**DESCRIPTION OF THE TASK**
Using the data below, show every line where the word "height" occurs.

**DATA PROVIDED**
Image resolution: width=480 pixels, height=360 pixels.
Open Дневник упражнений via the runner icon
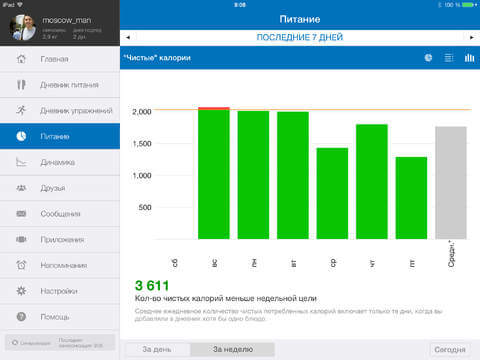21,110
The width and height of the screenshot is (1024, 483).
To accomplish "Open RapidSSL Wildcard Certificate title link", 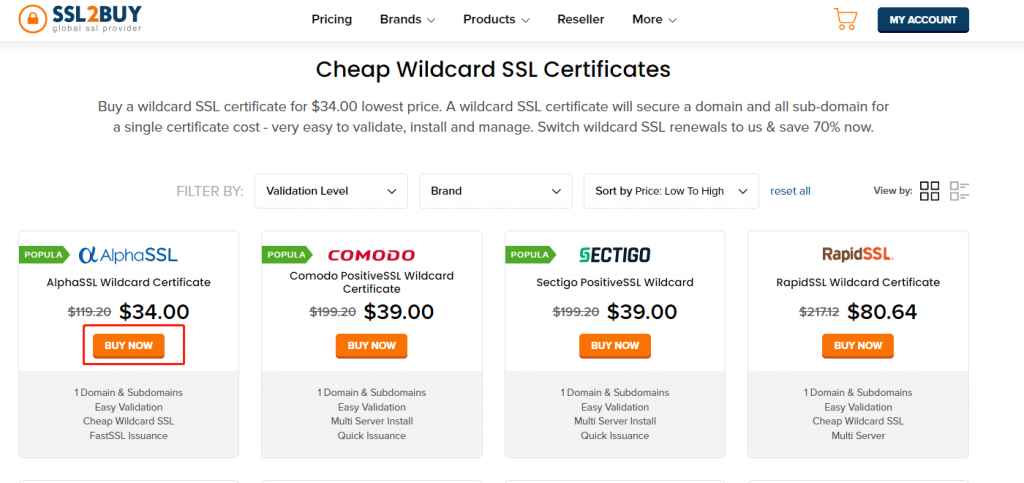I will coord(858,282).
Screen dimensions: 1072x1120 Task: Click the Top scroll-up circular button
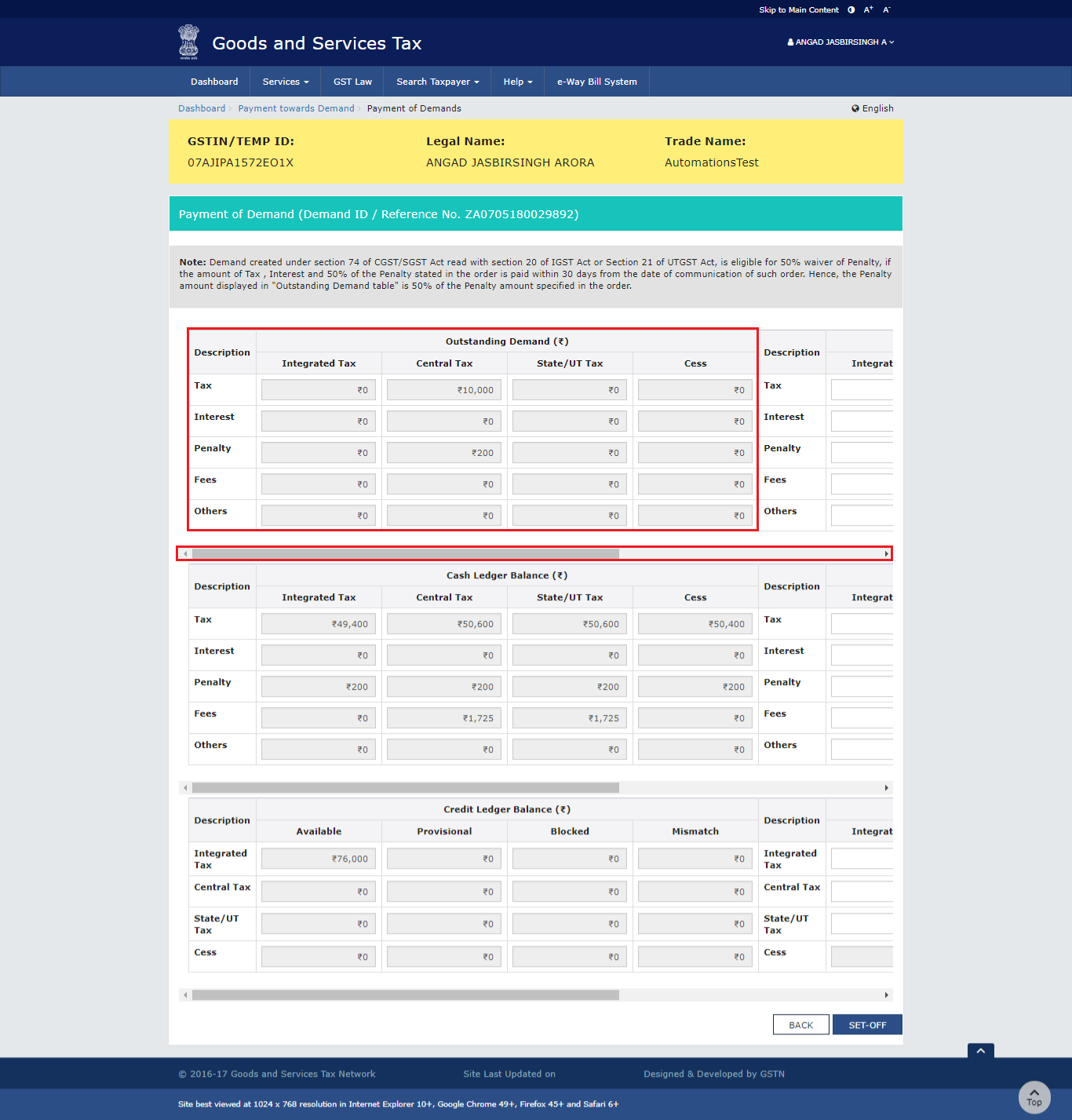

**ANSWER TO THE EXERCISE**
Image resolution: width=480 pixels, height=360 pixels.
The width and height of the screenshot is (1024, 483).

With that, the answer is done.